Your goal = From the records below, count the lines holding the string "agent". Only the number is wanted.

Data for review =

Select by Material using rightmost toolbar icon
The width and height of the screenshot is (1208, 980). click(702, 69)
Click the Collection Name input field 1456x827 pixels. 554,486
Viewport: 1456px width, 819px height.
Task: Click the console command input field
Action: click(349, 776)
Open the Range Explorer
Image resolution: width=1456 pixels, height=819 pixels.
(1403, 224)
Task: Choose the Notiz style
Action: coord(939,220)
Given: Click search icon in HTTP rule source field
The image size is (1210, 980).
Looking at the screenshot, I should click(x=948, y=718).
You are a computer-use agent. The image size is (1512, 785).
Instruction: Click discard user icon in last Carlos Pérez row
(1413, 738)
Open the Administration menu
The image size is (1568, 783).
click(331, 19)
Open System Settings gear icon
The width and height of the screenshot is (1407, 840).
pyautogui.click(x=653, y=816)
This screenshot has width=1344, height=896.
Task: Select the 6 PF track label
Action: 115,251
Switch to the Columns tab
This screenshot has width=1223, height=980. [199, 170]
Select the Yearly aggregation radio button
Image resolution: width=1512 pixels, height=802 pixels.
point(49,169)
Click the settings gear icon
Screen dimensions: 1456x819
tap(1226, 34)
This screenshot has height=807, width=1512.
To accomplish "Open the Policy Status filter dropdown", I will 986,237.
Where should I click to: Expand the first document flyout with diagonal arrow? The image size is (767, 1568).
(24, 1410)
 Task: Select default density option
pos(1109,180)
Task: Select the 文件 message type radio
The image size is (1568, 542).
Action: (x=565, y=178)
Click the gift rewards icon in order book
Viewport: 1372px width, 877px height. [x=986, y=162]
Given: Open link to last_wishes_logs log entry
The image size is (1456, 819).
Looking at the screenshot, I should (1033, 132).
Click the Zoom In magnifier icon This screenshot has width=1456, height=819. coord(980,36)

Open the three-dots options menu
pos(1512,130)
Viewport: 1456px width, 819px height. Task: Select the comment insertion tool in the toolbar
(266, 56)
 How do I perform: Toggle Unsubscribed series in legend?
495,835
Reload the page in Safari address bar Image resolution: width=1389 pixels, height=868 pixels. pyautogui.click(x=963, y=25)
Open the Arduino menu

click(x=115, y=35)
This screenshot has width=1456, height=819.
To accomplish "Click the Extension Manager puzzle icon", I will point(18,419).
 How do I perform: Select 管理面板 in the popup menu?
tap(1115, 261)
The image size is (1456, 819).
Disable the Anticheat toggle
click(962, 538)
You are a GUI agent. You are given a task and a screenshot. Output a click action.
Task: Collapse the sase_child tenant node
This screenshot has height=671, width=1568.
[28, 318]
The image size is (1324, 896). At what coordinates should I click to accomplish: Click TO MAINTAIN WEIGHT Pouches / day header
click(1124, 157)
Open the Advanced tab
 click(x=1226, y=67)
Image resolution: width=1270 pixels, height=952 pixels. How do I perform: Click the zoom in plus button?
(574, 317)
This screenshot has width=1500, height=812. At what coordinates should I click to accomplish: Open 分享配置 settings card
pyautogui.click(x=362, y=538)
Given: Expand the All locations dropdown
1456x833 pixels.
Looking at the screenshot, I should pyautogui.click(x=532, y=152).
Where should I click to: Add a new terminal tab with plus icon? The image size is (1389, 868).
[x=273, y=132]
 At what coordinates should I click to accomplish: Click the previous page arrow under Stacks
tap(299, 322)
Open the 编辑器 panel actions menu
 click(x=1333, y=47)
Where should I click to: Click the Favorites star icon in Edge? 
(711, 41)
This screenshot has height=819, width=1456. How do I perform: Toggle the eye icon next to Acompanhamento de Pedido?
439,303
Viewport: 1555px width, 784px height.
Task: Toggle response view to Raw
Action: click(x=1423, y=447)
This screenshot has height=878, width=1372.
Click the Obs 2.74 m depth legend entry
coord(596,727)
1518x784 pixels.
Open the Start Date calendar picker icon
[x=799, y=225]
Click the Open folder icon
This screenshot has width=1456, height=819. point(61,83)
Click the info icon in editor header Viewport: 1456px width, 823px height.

Answer section = 2